The four corners offense became widely known by the efforts of legendary University of North Carolina coach Dean Smith and his teams during his four decades at the helm. The offense leaves two players in the corners and two players high above the three point line, roughly one player in each corner of the half court. The final player floats in the middle near the high post area moving around wherever he/she sees fit. The two main purposes of this style of offense were to give the offense the ability to take time off of the clock easily, as well as creating a lot of space to drive towards the basket and create shot attempts without the defense being able to easily clog the lane.
A four corners offense allows for time to be run off of the clock with good ball movement keeping the defense honest all the way around the perimeter. Besides that, if a team has a great decision making guard, this offense gives them the flexibility to play make and create good scoring chance after scoring chance because of the space on the floor that is available to attack. A good shooting team can use this offense very effectively because if one player is able to penetrate the defense has to collapse which leaves plenty of shooters ready and waiting to make good shots.
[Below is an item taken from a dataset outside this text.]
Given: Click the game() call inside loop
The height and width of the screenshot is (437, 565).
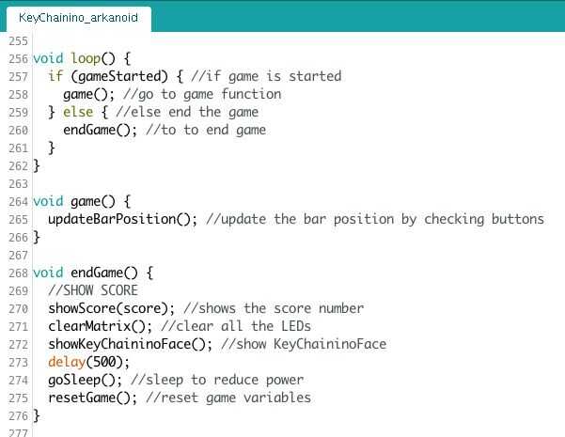Looking at the screenshot, I should click(81, 94).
A four corners style of offense has some holes however. If the defense plays a strong, aggressive man-to-man that keeps playmakers in front there is little options that a four corners offense gives to break the defense down. If guards and forwards cannot penetrate the man and force rotations and the defense to collapse, then they cannot find good scoring opportunities very easily. If the opposition goes on a scoring streak on their offensive end, the four corners could end up backfiring as it can run time off the clock but if the offensive team using it goes down on the scoreboard it will be tough to climb back and it rarely can be done without changing into a faster tempo offense.